“The taxpayer did very well” by providing funding, which was “above commercial rates,” Daniels told parliamentarians at the Public Accounts Committee in the House of Commons today. “The taxpayer will do very well indeed” from its holdings in the bank’s shares, he said.
Daniels led Lloyds’s takeover of HBOS Plc in September 2008, which forced the lender to seek a government bailout, leaving taxpayers with a 41 percent stake in the bank. Daniels was replaced as CEO in March by Antonio Horta-Osorio, who joined from Banco Santander SA.
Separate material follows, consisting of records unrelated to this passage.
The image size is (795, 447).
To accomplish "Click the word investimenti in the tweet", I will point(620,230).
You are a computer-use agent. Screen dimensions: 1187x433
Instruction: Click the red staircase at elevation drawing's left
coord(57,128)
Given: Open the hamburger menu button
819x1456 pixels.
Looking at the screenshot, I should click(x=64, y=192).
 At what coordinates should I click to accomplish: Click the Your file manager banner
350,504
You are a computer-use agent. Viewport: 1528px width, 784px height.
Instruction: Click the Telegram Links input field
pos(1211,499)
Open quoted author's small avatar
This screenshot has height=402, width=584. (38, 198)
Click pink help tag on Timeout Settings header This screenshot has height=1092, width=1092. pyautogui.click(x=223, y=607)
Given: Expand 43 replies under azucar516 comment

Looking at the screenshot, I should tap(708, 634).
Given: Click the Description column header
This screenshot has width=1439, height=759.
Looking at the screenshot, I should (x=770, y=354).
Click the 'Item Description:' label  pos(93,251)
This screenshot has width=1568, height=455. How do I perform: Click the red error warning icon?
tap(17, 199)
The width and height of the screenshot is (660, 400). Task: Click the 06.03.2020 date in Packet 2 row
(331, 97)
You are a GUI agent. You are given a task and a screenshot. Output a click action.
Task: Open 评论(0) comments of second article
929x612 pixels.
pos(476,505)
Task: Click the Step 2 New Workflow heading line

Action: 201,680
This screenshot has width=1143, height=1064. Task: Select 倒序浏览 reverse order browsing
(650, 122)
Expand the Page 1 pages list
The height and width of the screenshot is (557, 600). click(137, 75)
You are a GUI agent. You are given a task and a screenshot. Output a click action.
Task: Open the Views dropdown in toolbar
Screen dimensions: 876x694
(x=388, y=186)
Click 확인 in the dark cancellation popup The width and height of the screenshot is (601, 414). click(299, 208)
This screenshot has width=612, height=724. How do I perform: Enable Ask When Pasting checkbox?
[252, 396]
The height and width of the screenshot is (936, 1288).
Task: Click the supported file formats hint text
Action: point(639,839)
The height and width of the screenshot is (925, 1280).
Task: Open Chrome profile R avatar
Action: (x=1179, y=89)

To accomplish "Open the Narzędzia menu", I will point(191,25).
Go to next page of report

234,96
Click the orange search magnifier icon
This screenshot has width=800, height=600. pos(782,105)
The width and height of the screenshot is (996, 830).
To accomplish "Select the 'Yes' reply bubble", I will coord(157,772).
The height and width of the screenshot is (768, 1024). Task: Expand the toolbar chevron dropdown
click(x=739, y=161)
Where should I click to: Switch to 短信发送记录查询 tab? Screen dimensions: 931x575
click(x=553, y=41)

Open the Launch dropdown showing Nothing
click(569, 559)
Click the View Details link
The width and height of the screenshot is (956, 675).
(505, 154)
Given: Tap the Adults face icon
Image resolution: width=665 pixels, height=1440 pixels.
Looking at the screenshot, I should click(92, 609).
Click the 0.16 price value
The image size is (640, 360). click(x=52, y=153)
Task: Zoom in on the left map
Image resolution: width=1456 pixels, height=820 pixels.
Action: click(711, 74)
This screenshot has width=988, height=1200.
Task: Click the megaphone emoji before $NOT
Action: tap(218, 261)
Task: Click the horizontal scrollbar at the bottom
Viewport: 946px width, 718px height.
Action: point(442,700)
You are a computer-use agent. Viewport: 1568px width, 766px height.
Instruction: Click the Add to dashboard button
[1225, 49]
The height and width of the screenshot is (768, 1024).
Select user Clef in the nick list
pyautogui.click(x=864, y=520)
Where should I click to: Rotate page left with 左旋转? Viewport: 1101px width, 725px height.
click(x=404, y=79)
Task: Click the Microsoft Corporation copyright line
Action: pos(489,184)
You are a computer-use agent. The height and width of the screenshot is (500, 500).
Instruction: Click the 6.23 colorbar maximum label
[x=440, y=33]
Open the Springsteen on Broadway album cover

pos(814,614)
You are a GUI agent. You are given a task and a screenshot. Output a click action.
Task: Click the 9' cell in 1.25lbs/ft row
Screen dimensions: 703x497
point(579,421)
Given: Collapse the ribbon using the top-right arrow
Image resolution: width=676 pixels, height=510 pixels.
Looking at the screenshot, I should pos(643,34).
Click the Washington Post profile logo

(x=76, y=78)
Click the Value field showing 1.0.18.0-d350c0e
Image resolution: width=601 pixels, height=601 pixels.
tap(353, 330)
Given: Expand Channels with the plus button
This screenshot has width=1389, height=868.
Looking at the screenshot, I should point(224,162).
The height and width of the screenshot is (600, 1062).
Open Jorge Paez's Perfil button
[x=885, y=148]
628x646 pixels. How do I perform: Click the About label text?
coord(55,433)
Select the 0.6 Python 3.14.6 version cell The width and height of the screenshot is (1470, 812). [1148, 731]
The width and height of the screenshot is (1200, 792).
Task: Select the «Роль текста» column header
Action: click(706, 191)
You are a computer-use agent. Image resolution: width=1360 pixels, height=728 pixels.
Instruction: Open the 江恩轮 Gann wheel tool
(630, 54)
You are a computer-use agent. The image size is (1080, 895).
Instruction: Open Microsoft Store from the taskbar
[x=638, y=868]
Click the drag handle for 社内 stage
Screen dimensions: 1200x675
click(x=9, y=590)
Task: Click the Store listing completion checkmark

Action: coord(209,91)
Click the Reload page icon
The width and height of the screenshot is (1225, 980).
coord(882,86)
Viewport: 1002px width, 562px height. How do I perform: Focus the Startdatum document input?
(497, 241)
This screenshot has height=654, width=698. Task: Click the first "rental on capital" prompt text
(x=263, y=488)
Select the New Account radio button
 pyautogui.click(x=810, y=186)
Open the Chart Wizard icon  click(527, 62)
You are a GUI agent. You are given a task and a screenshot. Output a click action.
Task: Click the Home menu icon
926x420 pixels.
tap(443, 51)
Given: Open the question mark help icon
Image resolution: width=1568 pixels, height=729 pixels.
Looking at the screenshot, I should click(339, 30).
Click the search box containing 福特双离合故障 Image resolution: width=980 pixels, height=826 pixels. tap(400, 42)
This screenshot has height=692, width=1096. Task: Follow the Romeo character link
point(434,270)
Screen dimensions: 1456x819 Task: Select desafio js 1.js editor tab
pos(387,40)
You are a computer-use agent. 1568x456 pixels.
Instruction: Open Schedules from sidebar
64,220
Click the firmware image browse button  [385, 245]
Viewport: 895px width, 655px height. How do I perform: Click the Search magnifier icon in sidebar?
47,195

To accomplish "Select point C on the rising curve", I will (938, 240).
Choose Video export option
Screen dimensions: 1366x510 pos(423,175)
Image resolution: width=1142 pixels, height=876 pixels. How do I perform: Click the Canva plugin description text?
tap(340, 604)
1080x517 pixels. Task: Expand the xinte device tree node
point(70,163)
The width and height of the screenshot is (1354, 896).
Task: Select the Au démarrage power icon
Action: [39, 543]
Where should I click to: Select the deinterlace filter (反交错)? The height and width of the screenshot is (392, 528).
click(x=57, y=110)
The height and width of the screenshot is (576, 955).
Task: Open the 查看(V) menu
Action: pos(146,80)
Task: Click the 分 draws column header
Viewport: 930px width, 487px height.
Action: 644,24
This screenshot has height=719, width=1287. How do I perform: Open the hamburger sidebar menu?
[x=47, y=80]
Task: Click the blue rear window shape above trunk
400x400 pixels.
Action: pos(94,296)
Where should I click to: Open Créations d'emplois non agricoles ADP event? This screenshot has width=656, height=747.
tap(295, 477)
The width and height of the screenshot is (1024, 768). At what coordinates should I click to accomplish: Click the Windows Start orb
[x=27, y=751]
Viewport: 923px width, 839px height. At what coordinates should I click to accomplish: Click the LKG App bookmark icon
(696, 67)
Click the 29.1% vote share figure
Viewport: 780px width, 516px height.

The taxpayer will get a “handsome return,” Daniels said. The U.K. injected more than 20 billion pounds ($32 billion) into the bank to boost its capital during the credit crisis. Daniels last month said he hadn’t decided whether to accept his 1.45 million-pound bonus for 2010.
“Hopefully the taxpayer will make a profit, not a loss, and it looks like that’s going to happen,” said Stephen Hester, CEO of Royal Bank of Scotland Group Plc (RBS), which is 83 percent government-owned. “Recriminating all the time and if you like looking on the negative side of life isn’t going to help us grow.”
Hester, 50, will get about 6.5 million pounds in shares in addition to his 1.2 million-pound salary for last year, RBS said this month. The bank’s nine top executives were awarded a total of 28 million pounds in shares. RBS, Lloyds, Barclays Plc (BARC) and HSBC Holdings Plc (HSBA) agreed to pay lower bonuses to U.K. staff under the so-called Project Merlin agreement with the government.
Hester’s said his pay is at the “low end” of comparable jobs, “albeit at the high end of society.”
“People are suffering” from a credit crisis and bankers should show “sensitivity” when deciding whether to accept their bonuses, said committee Chairwoman Margaret Hodge. “It’s a bridge too far.”